5. Consequentialist: He believes that by getting the sympathy of the international community, you can pressure your oppressor through external means as well. It clearly highlights the oppressors as the bad guys. This is why Gandhi thinks the Soul-force/truth-force of Satyagraha is more powerful.
6. Historical: when asked what historical example he can give of this form of resistance, he replies that all of time has been sustained by this truth-force. “Recorded-history” is merely the small blimps when this force failed to work, thus most of our issues have actually been resolved by love rather than violence.
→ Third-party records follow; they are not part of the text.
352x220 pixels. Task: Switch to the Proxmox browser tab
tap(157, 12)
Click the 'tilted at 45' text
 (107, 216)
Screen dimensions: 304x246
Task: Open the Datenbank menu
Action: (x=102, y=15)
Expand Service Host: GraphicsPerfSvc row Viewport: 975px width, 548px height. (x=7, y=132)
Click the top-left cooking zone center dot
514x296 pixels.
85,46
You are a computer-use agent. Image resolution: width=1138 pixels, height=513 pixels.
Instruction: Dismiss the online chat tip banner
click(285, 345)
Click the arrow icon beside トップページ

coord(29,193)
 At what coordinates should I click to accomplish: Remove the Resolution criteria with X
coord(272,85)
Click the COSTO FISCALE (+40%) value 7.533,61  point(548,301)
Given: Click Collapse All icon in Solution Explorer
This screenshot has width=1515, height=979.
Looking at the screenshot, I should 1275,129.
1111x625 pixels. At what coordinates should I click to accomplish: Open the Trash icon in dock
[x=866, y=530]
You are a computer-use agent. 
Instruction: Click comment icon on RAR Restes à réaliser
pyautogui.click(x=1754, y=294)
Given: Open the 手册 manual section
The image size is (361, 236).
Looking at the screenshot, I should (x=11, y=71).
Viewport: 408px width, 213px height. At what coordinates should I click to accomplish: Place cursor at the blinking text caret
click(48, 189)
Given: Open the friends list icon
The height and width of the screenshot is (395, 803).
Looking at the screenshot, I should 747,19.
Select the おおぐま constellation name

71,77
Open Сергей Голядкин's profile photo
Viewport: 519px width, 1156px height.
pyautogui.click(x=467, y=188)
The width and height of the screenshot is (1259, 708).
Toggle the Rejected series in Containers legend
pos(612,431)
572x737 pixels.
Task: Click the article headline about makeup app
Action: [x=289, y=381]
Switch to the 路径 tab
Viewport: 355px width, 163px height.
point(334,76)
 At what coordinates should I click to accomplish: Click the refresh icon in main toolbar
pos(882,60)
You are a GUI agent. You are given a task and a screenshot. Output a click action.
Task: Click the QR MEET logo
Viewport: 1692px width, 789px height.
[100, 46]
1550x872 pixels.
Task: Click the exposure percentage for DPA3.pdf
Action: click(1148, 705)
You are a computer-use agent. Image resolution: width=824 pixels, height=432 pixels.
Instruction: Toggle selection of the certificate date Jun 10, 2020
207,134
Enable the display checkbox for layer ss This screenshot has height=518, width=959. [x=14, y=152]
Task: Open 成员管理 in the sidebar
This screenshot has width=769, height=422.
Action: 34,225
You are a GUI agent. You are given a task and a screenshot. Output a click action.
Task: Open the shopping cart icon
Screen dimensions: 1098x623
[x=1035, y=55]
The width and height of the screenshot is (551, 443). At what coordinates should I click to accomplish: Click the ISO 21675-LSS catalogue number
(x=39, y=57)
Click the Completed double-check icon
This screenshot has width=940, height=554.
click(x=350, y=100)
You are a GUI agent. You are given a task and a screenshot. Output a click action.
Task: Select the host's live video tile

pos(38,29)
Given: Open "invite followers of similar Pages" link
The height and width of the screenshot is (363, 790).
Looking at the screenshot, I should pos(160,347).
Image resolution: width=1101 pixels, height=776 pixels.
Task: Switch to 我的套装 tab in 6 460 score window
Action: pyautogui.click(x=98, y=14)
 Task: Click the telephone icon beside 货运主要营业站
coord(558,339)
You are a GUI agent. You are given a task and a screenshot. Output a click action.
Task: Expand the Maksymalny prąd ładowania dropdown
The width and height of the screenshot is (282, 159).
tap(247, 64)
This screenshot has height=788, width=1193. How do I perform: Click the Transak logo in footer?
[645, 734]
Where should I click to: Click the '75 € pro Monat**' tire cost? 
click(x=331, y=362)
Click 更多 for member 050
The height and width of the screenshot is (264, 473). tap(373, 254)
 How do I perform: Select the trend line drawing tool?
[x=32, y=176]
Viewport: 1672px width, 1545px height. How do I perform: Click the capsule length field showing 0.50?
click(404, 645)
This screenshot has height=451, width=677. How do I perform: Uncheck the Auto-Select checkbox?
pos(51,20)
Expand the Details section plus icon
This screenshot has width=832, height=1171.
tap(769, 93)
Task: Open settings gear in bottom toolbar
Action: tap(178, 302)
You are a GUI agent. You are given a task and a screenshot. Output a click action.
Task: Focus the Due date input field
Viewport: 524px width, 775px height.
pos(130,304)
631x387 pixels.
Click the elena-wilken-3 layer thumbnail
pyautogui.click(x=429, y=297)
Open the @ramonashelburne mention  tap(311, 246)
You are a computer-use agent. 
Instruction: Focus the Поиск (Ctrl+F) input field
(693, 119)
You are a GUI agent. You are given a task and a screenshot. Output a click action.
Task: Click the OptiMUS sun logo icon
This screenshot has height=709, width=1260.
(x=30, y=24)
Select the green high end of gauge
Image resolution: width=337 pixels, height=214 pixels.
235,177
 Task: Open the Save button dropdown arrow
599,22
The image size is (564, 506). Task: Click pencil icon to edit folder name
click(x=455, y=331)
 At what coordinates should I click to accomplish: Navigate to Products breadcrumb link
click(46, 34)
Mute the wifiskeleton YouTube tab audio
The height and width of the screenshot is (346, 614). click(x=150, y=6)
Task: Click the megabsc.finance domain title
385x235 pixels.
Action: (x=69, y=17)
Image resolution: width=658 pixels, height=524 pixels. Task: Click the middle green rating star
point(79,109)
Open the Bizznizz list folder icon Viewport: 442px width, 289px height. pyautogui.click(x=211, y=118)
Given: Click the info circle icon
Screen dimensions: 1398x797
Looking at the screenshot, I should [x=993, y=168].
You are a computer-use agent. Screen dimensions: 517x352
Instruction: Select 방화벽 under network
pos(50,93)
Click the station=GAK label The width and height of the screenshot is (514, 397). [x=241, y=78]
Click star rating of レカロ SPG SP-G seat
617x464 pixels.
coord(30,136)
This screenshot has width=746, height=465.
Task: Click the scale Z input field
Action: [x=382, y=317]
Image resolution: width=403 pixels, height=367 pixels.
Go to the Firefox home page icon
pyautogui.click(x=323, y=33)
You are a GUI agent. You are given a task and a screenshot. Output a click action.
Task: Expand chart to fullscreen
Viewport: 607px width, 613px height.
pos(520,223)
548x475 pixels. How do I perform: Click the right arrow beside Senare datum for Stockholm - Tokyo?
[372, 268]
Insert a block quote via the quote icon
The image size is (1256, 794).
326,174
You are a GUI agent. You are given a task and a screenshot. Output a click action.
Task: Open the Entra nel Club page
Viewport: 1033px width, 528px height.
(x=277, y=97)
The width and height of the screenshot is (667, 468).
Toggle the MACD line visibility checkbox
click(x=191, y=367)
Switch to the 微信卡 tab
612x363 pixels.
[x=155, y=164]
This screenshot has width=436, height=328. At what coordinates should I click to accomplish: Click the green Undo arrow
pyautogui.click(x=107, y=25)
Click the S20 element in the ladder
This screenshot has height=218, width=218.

The fact that there are so many men still alive in the world shows that it is based not on the force of arms but on the force of truth or love. Therefore, the greatest and most unimpeachable evidence of the success of this force is to be found in the fact that, in spite of the wars of the world, it still lives on. Thousands, indeed tens of thousands, depend for their existence on a very active working of this force. Little quarrels of millions of families in their daily lives disappear before the exercise of this force. Hundreds of nations live in peace. History does not and cannot take note of this fact. History is really a record of every interruption of the even working of the force of love or of the soul.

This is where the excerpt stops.